Work to do: Replace "Delete" with "Remove" in everything from the line containing "You are a computer-use agent. 617x336 pixels." down to the line containing "Click the alarm", and give back only those lines, with nothing else changed.
[Begin Records shown]
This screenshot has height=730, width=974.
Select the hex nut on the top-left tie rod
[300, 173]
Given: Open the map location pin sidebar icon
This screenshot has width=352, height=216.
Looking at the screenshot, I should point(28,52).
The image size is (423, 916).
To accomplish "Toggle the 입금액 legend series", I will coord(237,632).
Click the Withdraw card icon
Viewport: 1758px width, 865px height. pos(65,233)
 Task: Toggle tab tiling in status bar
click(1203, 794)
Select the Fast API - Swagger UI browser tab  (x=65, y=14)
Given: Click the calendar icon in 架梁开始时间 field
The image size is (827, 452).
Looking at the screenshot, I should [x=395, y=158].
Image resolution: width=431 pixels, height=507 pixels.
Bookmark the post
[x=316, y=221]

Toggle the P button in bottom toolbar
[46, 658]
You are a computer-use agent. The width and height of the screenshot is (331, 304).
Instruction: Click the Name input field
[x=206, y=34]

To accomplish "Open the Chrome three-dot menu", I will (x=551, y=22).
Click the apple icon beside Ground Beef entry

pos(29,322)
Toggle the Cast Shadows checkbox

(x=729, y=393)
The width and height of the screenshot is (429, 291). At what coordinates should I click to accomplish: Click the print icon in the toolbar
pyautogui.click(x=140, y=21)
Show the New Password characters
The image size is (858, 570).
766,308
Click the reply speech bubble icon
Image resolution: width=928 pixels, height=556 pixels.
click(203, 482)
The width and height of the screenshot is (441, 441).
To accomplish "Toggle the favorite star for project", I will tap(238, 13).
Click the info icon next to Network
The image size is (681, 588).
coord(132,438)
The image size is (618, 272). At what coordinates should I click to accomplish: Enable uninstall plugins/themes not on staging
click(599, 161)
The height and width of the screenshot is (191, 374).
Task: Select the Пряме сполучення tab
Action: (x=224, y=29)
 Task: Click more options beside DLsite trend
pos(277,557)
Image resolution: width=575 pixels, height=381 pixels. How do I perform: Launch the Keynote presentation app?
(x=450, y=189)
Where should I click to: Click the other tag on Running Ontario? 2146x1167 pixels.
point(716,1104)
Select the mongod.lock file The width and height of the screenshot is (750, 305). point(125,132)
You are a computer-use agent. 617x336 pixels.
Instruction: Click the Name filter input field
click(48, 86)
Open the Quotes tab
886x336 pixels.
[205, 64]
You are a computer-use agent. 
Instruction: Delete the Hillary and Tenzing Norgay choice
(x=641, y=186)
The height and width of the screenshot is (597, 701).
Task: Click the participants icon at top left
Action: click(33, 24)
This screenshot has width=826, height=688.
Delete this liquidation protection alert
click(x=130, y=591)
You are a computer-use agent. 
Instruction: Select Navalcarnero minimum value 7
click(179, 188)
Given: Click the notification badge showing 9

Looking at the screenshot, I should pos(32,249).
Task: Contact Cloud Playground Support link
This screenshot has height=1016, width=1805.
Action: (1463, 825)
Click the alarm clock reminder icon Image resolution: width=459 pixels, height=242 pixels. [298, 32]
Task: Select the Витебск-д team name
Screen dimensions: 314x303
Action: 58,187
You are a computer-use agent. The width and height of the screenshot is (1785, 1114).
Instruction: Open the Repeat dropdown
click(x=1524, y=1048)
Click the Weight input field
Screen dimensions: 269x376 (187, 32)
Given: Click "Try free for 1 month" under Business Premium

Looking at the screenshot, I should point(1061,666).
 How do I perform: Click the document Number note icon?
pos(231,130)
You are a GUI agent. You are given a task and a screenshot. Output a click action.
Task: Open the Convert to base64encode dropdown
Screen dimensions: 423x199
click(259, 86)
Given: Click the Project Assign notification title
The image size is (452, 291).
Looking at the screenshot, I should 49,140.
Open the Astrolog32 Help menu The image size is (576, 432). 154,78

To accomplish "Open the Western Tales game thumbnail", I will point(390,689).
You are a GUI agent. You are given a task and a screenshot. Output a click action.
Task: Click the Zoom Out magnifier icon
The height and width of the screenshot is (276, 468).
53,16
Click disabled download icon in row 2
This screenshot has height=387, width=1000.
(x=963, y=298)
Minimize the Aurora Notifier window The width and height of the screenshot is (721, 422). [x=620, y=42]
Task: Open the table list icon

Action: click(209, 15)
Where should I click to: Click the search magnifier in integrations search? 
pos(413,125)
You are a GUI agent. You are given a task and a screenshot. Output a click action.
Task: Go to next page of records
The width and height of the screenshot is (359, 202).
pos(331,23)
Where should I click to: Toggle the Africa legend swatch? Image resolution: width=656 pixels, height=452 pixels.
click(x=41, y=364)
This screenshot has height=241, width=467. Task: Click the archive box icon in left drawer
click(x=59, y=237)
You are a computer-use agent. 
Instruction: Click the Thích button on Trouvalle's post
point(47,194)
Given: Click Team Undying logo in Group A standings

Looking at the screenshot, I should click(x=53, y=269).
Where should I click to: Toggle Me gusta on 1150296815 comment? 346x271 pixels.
[End Records shown]
Correct result:
You are a computer-use agent. 617x336 pixels.
Instruction: Click the Name filter input field
click(48, 86)
Open the Quotes tab
886x336 pixels.
[205, 64]
You are a computer-use agent. 
Instruction: Remove the Hillary and Tenzing Norgay choice
(x=641, y=186)
The height and width of the screenshot is (597, 701).
Task: Click the participants icon at top left
Action: click(33, 24)
This screenshot has width=826, height=688.
Remove this liquidation protection alert
click(x=130, y=591)
You are a computer-use agent. 
Instruction: Select Navalcarnero minimum value 7
click(179, 188)
Given: Click the notification badge showing 9

Looking at the screenshot, I should pos(32,249).
Task: Contact Cloud Playground Support link
This screenshot has height=1016, width=1805.
Action: (1463, 825)
Click the alarm clock reminder icon Image resolution: width=459 pixels, height=242 pixels. [298, 32]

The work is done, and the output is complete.